⟨

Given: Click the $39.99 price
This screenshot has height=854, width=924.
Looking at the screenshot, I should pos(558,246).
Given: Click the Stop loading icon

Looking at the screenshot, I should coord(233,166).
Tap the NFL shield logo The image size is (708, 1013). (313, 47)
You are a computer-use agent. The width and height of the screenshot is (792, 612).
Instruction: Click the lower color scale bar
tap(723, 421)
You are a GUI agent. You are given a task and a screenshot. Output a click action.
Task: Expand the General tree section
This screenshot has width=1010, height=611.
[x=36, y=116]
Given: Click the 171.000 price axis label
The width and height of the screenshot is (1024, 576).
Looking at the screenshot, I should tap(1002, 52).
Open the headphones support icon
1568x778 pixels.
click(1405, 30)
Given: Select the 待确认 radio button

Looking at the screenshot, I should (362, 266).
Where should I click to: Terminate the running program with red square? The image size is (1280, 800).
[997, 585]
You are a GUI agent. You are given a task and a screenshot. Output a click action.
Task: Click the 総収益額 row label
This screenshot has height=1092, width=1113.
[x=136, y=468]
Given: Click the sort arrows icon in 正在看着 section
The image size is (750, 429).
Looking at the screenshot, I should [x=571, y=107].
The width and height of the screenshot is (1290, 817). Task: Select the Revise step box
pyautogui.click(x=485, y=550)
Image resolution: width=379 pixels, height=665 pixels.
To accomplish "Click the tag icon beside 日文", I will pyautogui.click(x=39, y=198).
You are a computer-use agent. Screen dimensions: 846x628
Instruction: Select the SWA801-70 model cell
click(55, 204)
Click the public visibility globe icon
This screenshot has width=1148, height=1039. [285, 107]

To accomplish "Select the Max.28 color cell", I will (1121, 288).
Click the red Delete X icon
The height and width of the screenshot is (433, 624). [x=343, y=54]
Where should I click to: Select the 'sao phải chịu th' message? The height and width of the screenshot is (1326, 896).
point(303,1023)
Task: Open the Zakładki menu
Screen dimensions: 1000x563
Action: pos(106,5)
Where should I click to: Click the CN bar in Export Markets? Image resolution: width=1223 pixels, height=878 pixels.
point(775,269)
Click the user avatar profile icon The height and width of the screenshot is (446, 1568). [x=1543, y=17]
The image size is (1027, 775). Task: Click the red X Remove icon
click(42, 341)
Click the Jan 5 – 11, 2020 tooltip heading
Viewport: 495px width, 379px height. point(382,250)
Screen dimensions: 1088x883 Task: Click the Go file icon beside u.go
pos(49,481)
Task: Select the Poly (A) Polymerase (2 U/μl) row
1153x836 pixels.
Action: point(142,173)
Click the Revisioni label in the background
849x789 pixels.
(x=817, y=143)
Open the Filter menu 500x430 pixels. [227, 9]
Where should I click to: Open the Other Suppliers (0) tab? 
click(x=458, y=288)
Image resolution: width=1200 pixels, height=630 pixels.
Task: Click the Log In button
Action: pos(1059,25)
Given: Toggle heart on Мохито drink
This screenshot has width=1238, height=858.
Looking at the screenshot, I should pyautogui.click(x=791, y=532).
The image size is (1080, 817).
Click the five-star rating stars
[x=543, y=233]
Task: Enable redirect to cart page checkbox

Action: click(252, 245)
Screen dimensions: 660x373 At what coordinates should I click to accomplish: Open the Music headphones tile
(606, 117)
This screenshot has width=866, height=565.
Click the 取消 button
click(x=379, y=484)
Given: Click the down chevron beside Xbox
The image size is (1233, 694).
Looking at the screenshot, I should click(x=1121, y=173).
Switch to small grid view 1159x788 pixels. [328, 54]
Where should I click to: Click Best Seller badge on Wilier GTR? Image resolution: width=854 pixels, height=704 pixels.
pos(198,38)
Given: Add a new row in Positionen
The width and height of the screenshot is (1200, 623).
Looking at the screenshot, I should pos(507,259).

⟩

Please repeat each line from the one with "This screenshot has width=866, height=565." through the last line of the data above, and add nothing.

This screenshot has width=866, height=565.
Click the 取消 button
click(x=379, y=484)
Given: Click the down chevron beside Xbox
The image size is (1233, 694).
Looking at the screenshot, I should click(x=1121, y=173).
Switch to small grid view 1159x788 pixels. [328, 54]
Where should I click to: Click Best Seller badge on Wilier GTR? Image resolution: width=854 pixels, height=704 pixels.
pos(198,38)
Given: Add a new row in Positionen
The width and height of the screenshot is (1200, 623).
Looking at the screenshot, I should pos(507,259).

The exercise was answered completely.